Return, exactly and with nothing added, the line with "Viewport: 755px width, 460px height." together with all lines after it through the end of the data below. No pictures belong in the copy.

(Beginning of Task input)

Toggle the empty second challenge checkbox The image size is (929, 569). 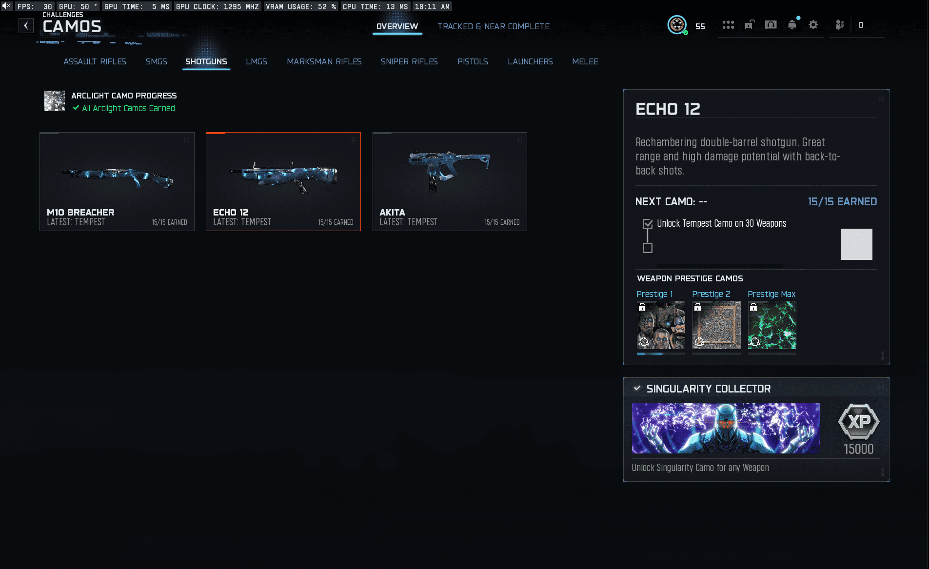(648, 248)
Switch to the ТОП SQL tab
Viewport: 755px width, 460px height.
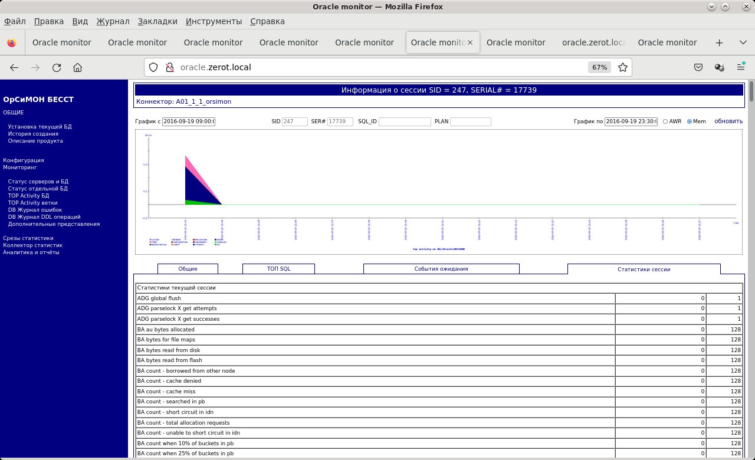pyautogui.click(x=278, y=269)
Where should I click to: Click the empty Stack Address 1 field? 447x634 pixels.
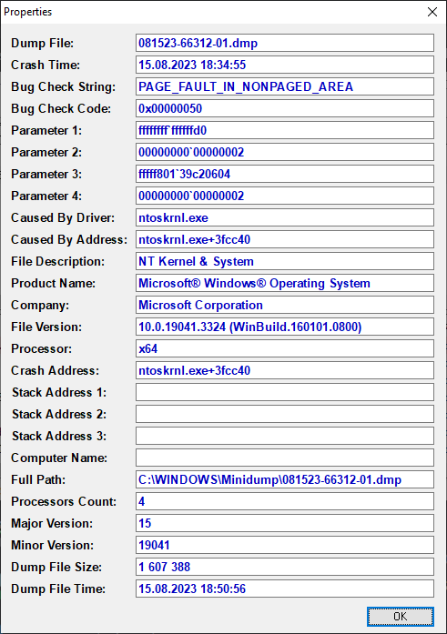point(285,392)
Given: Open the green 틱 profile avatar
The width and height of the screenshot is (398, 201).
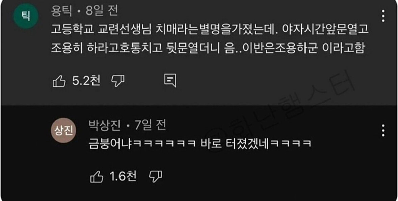Looking at the screenshot, I should pyautogui.click(x=26, y=16).
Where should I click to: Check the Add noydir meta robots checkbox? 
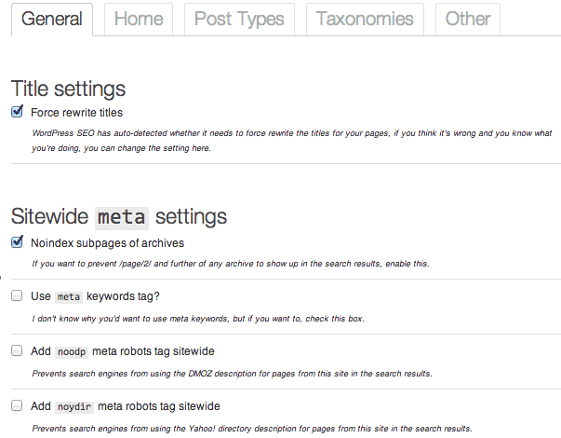(17, 405)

(End of Task input)

**Solution to this problem**
Viewport: 755px width, 460px height.
pyautogui.click(x=278, y=269)
Where should I click to: Click the empty Stack Address 1 field? 447x634 pixels.
point(285,392)
Given: Open the green 틱 profile avatar
The width and height of the screenshot is (398, 201).
Looking at the screenshot, I should pyautogui.click(x=26, y=16).
Where should I click to: Check the Add noydir meta robots checkbox? 
(17, 405)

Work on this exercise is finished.